§ **TAREFA**: Transcreva sem alterações o trecho do texto sobre os prisioneiros que vai de "mal comportados, aqueles" a "das administrações penitenciárias.".

§ **TEXTO CITADO**:
* * *
Os actos criminosos são singelos na sua definição. Os prisioneiros, objectos de tratamento por

instituições concentracionárias e totalitárias, são densas condições de existência

condicionadas pelos habitus dos presos, pelo meio prisional, pelas classificações jurídico-

criminais a que sejam sujeitos, aos regimes de pena ou de prevenção a que estejam adstritos,

ao tempo sofrido de humilhação e isolamento social, pela reversibilidade ou não dos traumas

sofridos seja na sua vida livre seja na sua vida de asilo imposto.

Nem todos os prisioneiros estão nessa situação por terem cometido crimes. Pois ele há presos

sem julgamento, ele há erros judiciários e ele há sentenças criminais que não justificam pena

de prisão mas que, por razões as mais diversas, o destino do condenado foi ou é a vida

prisional. Por outro lado, não se nasce prisioneiro. E há quem passa pela prisão e tem

esperança de não morrer prisioneiro. Curiosamente, ou talvez não, são os prisioneiros mais

mal comportados, aqueles que encontra coragem força e competências para reclamar e lutar

contra os seus carcereiros, aqueles a quem se atribui maior probabilidade de sucesso nas

tarefas de reintegração social – embora sejam aquelas a quem a doutrina judiciária mais

entraves coloca à saída da prisão, alegando falta de previsão de sucesso social quando de facto

está a querer com isso dizer que o mecanismo de intimidação com extensão do período de

encarceramento é o instrumento disciplinar por excelência das administrações penitenciárias.
* * *
§ **DADOS FORNECIDOS**:
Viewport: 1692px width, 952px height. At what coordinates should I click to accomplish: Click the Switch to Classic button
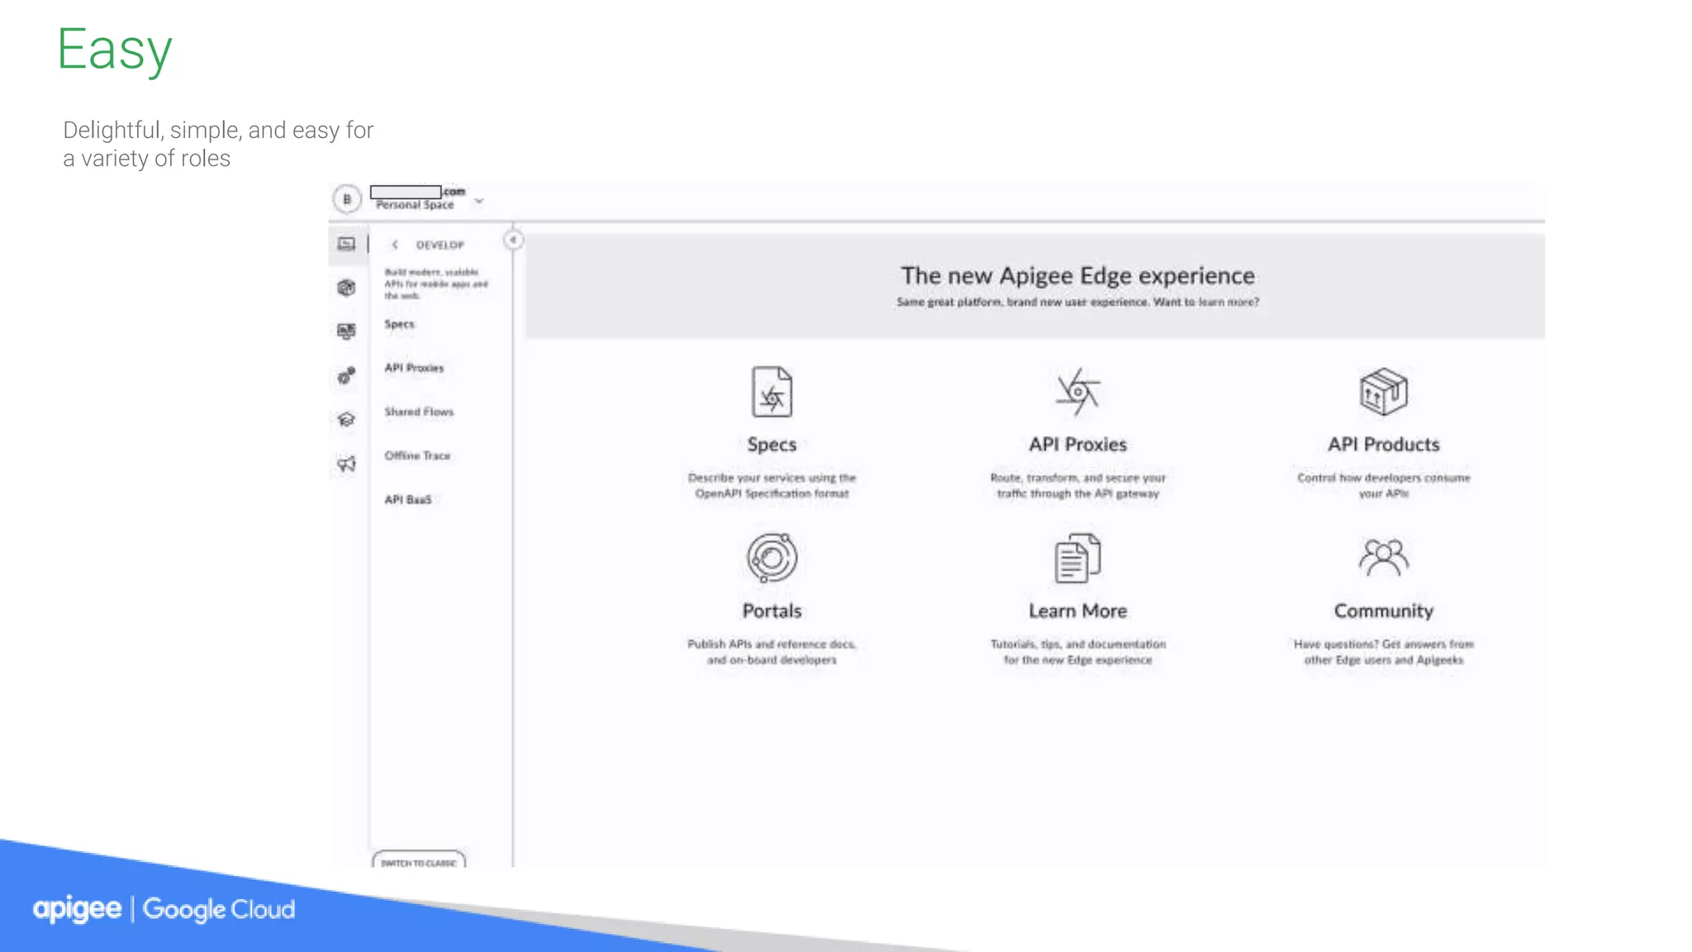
* * *
§ **RESOLUÇÃO**:
mal comportados, aqueles que encontra coragem força e competências para reclamar e lutar

contra os seus carcereiros, aqueles a quem se atribui maior probabilidade de sucesso nas

tarefas de reintegração social – embora sejam aquelas a quem a doutrina judiciária mais

entraves coloca à saída da prisão, alegando falta de previsão de sucesso social quando de facto

está a querer com isso dizer que o mecanismo de intimidação com extensão do período de

encarceramento é o instrumento disciplinar por excelência das administrações penitenciárias.